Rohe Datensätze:
···
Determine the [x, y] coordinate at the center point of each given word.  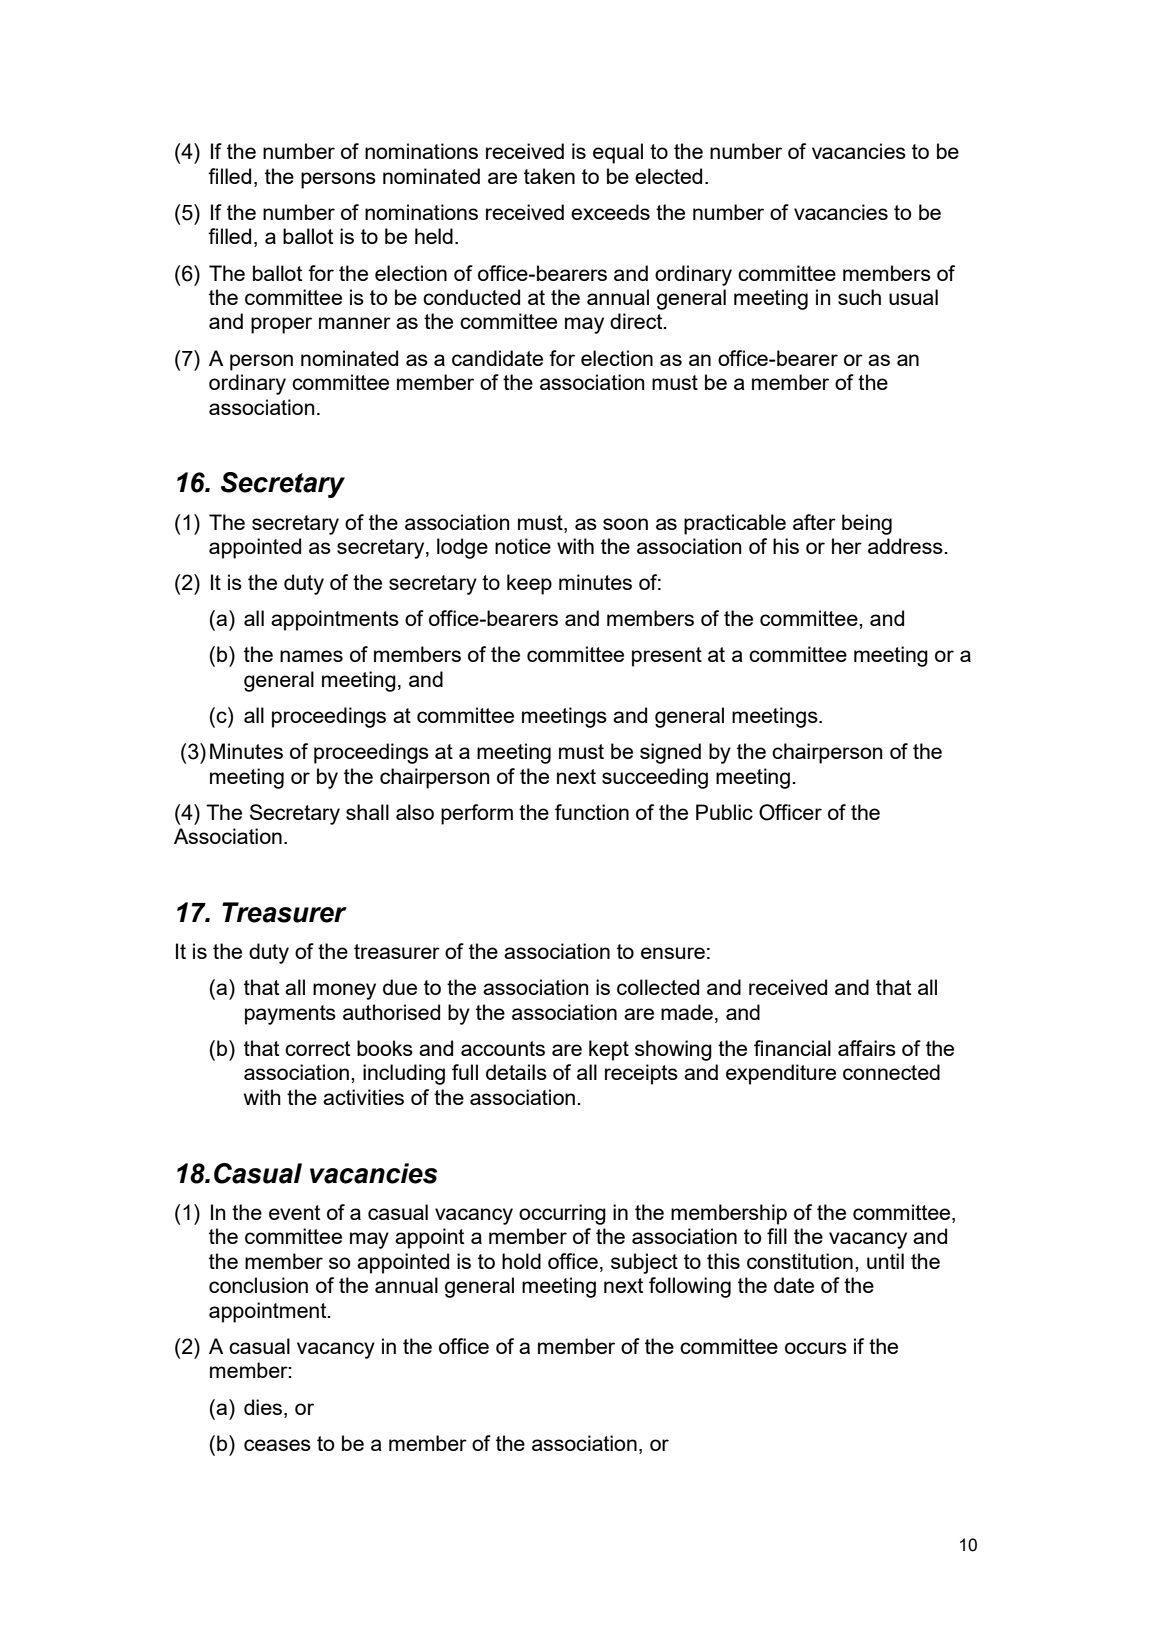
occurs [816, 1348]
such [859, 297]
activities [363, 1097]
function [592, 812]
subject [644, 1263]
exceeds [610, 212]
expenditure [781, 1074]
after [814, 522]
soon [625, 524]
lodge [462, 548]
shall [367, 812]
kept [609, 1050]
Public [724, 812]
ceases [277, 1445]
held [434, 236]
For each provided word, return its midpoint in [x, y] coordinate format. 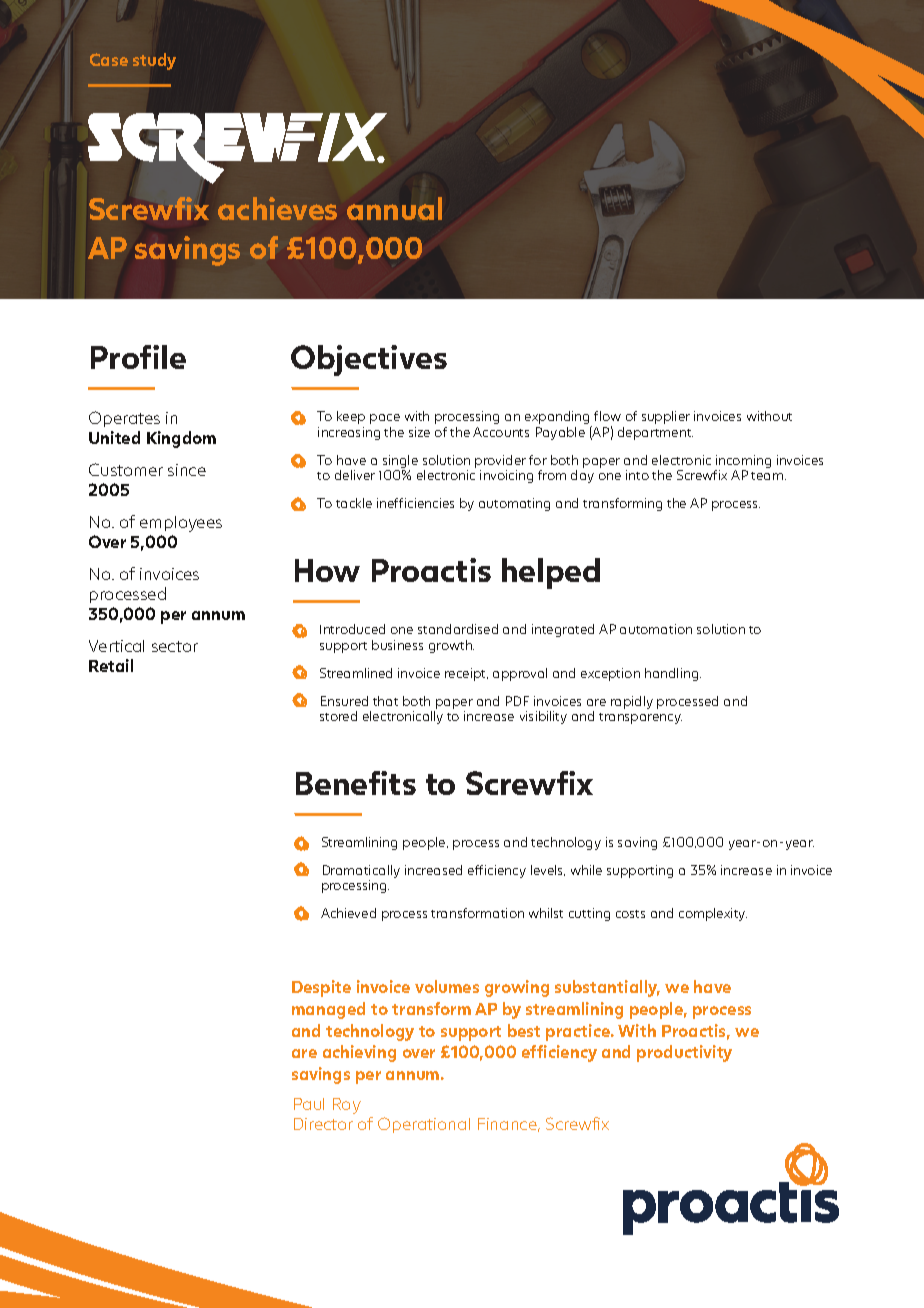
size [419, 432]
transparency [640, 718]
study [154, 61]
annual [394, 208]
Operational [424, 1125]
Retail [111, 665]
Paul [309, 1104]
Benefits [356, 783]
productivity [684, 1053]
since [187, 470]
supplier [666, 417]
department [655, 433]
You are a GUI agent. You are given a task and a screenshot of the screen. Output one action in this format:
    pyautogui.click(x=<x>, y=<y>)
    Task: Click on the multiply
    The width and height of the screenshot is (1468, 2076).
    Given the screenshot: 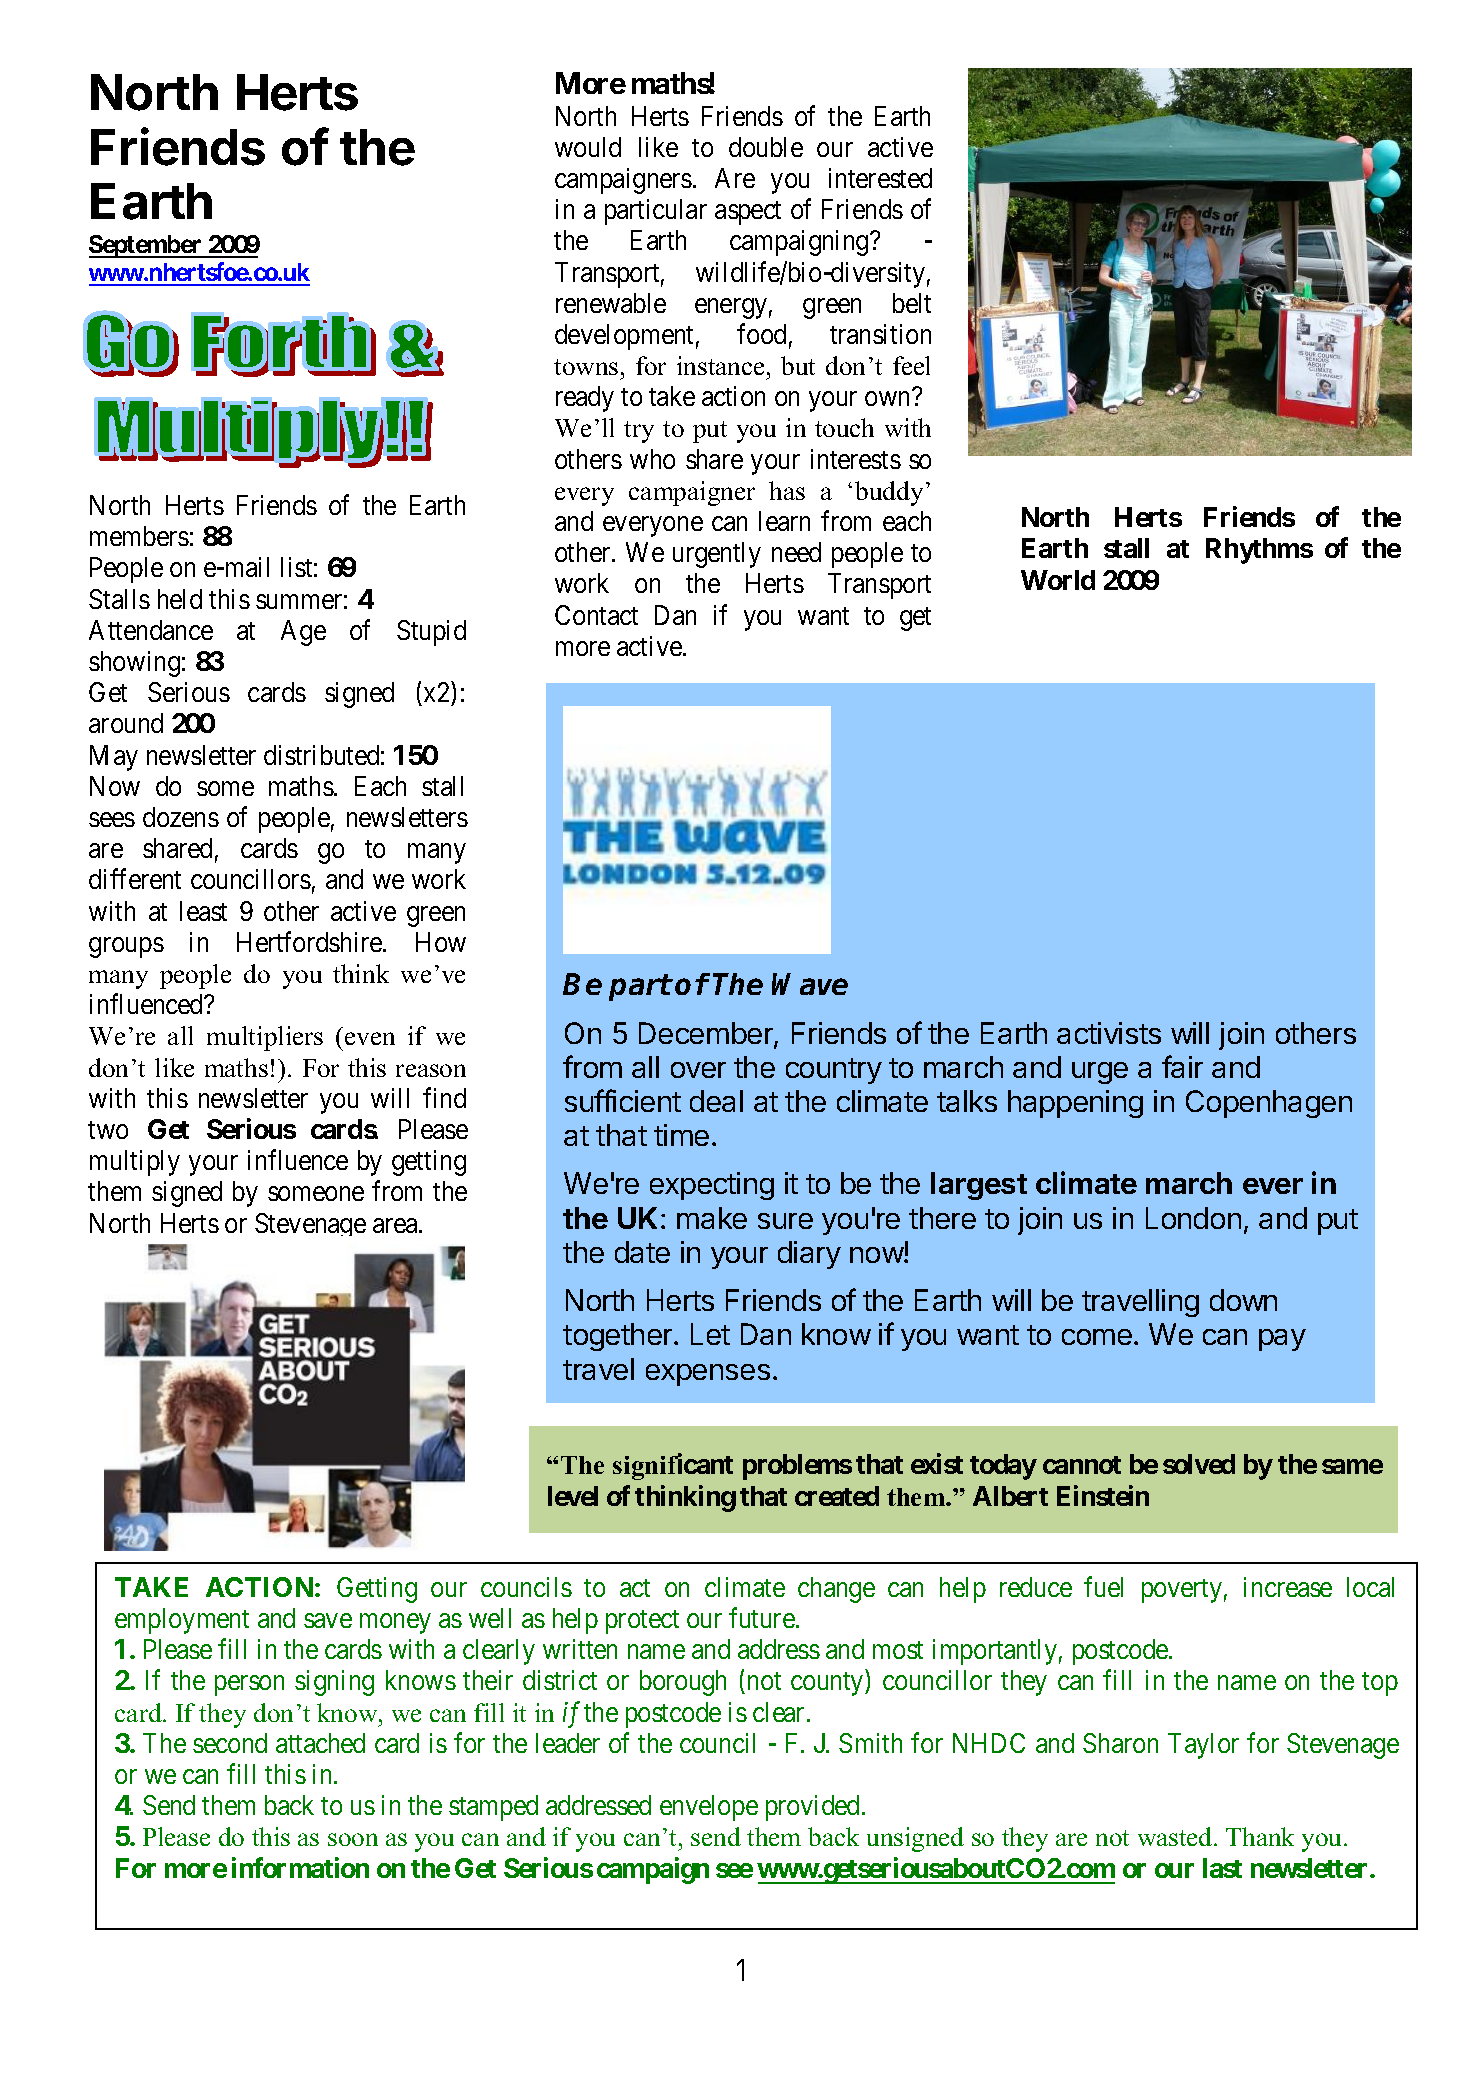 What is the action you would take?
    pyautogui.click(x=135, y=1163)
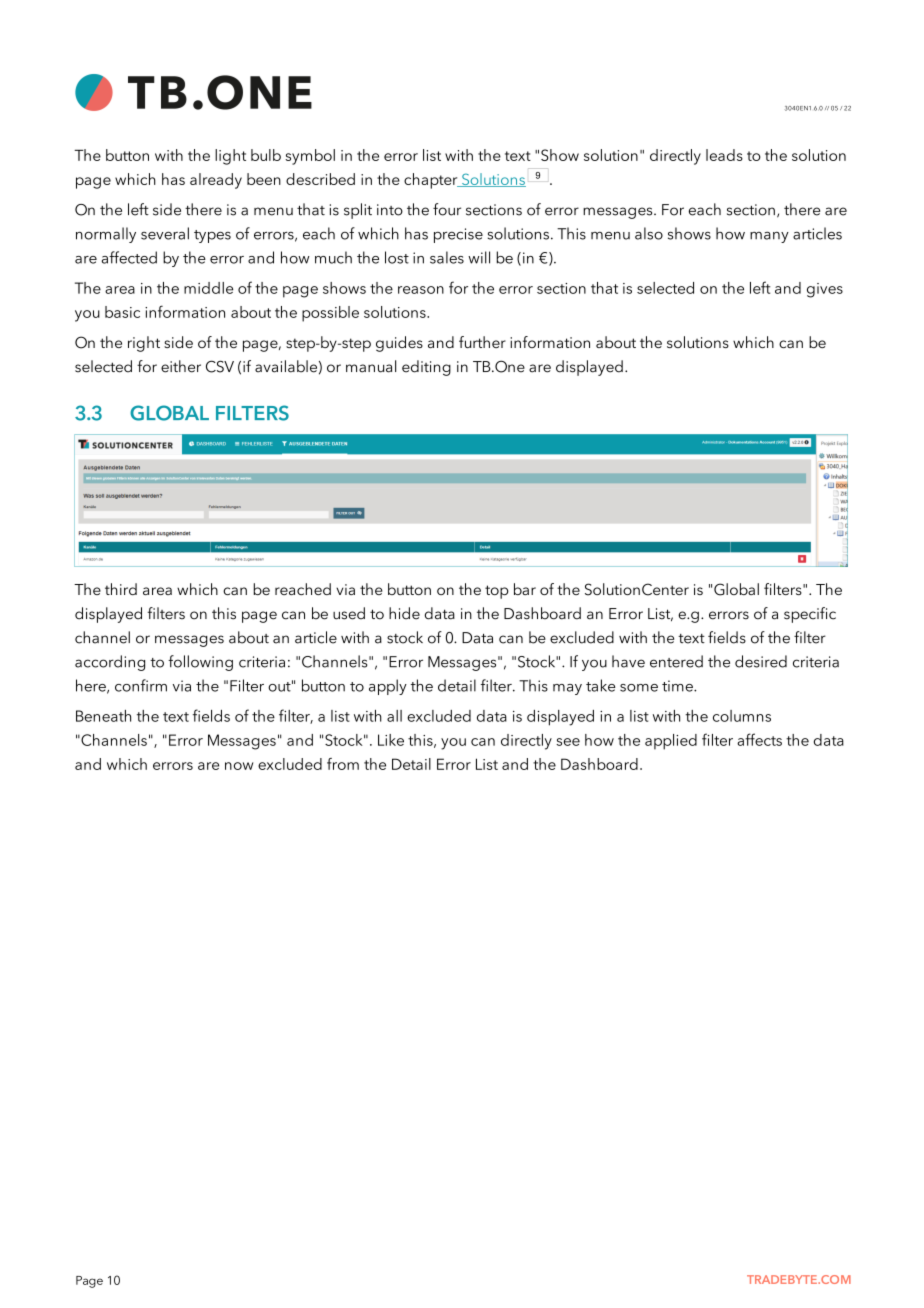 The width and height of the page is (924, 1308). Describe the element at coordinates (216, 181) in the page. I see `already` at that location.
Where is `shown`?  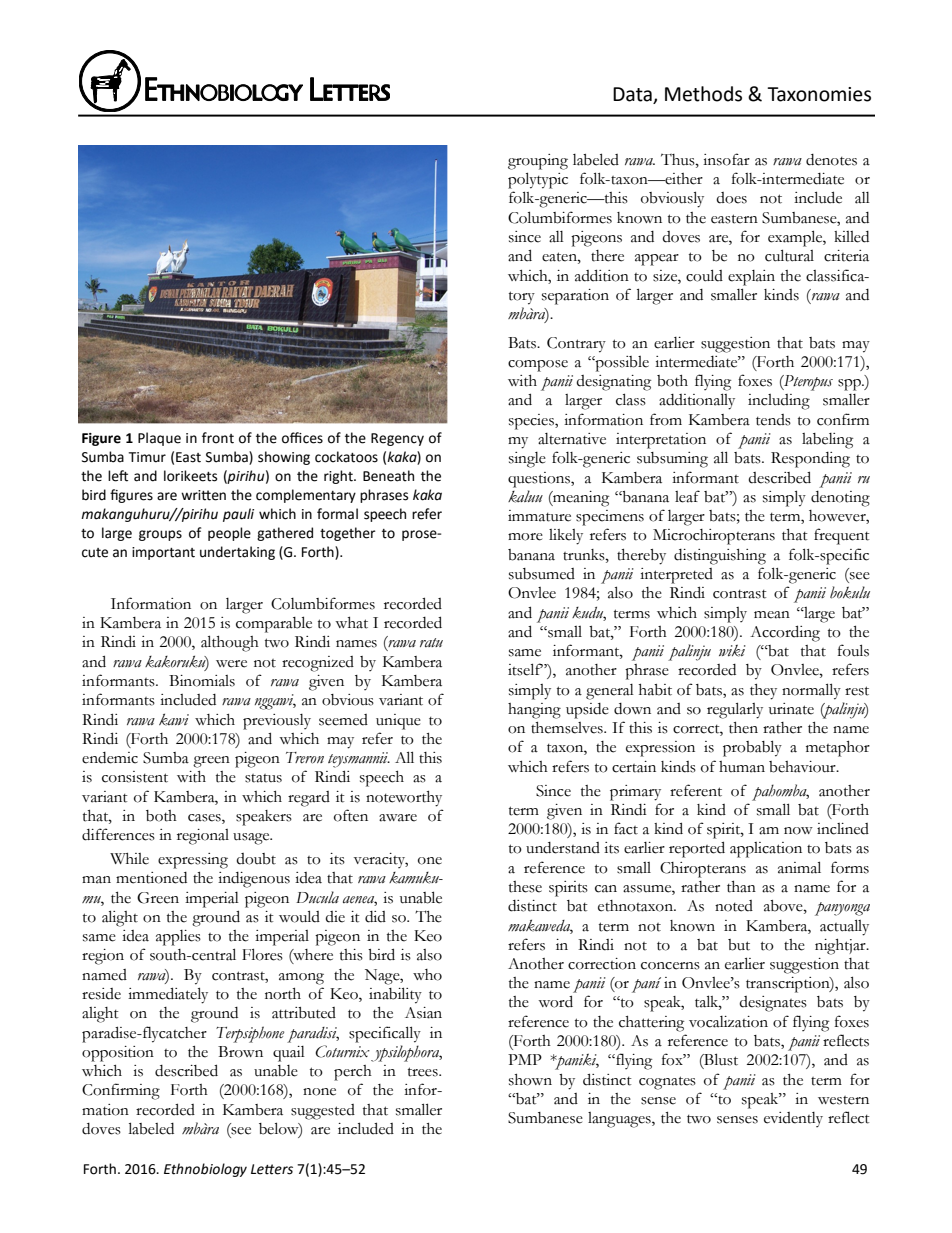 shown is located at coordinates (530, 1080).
···
→ **Aufgabenbeschreibung**: Aktualisiere das Material vom Anfang bis einschließlich der Zeile mit „shall [367, 812]“, indem du „activities“ durch „actions“ ersetzt und alles andere unverändert lässt. Gib nur diese Zeilen wieder und lass die Bilder in der Antwort weg.

→ **Lösung**:
Determine the [x, y] coordinate at the center point of each given word.  
occurs [816, 1348]
such [859, 297]
actions [363, 1097]
function [592, 812]
subject [644, 1263]
exceeds [610, 212]
expenditure [781, 1074]
after [814, 522]
soon [625, 524]
lodge [462, 548]
shall [367, 812]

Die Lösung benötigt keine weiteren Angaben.